Burnley businessman Nick Emmott says people will die on the M65 if they hit standing water caused by poor maintenance.
And he says the Highways Agency’s chosen contractor, Balfour Beatty Mott McDonald, could find itself being prosecuted under Health and Safety law for not acting on an issue it knows full well about.
Mr Emmott, head of CGS Glazing Ltd, wrote to Lancashire County Council with his concerns about debris and grass blocking drains on the motorway, and urged those responsible to take swift action. He is still waiting to see the action promised in March to help keep the M65 safe.
The County passed his letter to Balfour Beatty because it maintains the M65 for the Highways Agency from Burnley to Bamber Bridge. The contract is part of a £300m. deal for managing and maintaining the motorway and trunk road network taking in Cheshire, Greater Manchester, Merseyside and South Lancashire.
The five-year contract ends in November, 2017. No breakdown is available to say how much it is paid for work on the M65, and, according to the Highways Agency, Balfour Beatty is no longer obliged to cut the grass as a matter of course.
“They thanked me for my interest and promised someone would be along to have a look and sort it out,” said Mr Emmott.
“I travel on that road every day, and believe me, there is no maintenance going on there. The gullies are blocked with grass, and that doesn’t grow overnight.
“Whenever it rains there is always standing water, and it is a real danger to drivers, particularly those who are younger or inexperienced.
“My daughter is a student nurse and has to be on that road every day. It is a real worry.”
Mr Emmott believes cost-cutting is at the root of the poor maintenance regime and the refusal to light the carriageway at night.
As spokesman for the Highways Agency said: “In terms of cutting grass our contractors are no longer obliged to do so routinely and will now only monitor growth and cut grass to ensure the network remains safe for road users.”
The arrival of dark nights and bad weather prompted Mr Emmott to again voice his concerns.
“In periods of heavy rain there is standing water in three lanes on the M65 westbound between junctions 7 and 8. Someone was supposed to inspect them, so I asked why no action was taken to this day?
“They thanked me again, and said they did attend in March. Then they went on to say ‘recent windy weather has brought down a considerable amount of leaves and vegetation into gullies across the network, which we are programming for cleaning.’ They promised to clear the gullies but it is not the leaves that are the problem, it’s the grass that has taken root.
“No action was taken when I raised my initial concerns. The gullies along the central reservation have not been touched grass does not grow over night.
“My colleague and I have monitored it since March, and in fact you could make hay with the length of the grass.”
Balfour Beatty passes all queries about the M65 to the Highways Agency. A spokesman for the Highways Agency said: “Our priority is to provide safe and reliable journeys for all users of the strategic roads network - including the M65 - and a rigorous inspection regime is in place.

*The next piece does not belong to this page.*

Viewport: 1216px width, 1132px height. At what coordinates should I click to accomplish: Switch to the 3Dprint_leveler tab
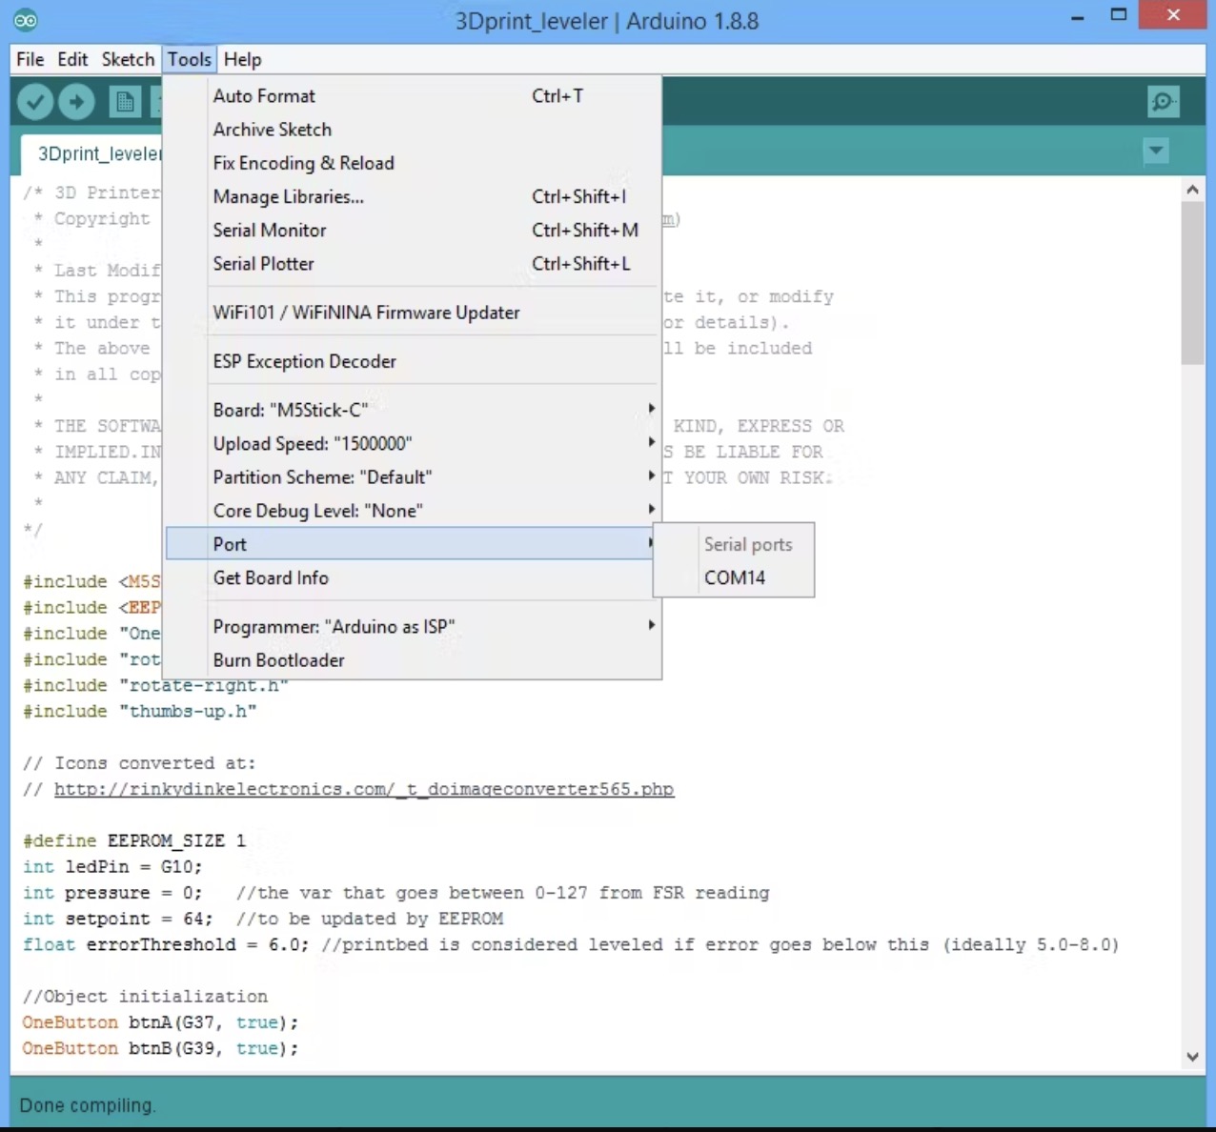95,153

“As well as this we are investing more than £39m. in repairing, maintaining and improving motorways and major A roads in Lancashire over the next few years.

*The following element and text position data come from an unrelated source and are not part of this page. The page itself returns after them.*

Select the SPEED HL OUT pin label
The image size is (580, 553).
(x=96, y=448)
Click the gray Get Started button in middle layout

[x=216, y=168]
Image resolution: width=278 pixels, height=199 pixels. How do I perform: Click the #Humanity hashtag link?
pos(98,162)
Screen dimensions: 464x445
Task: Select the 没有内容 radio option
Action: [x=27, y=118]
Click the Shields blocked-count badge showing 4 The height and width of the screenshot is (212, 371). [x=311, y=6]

“Our contractors routinely assess the network for litter and drainage issues.
“In terms of littering we ensure we meet our obligations under the 1990 Environmental Protection Act - although it is often the case that accumulations can occur quite quickly even after a ‘blitz’ by our contractors due to inconsiderate behaviour by a minority of road users which adds to our costs, puts road workers at risk and inconveniences other drivers.
“Our contractors also have an inspection and maintenance regime in place for drainage but there are occasions when a deluge accompanied by high winds can lead to sudden blockages and slow the clearance of water from slip roads and carriageways.
“Both our traffic officers and contractor’s maintenance response teams will respond to incidents to manager or clear them as quickly as possible but obviously drivers have a role to play in taking extra care in severe weather.”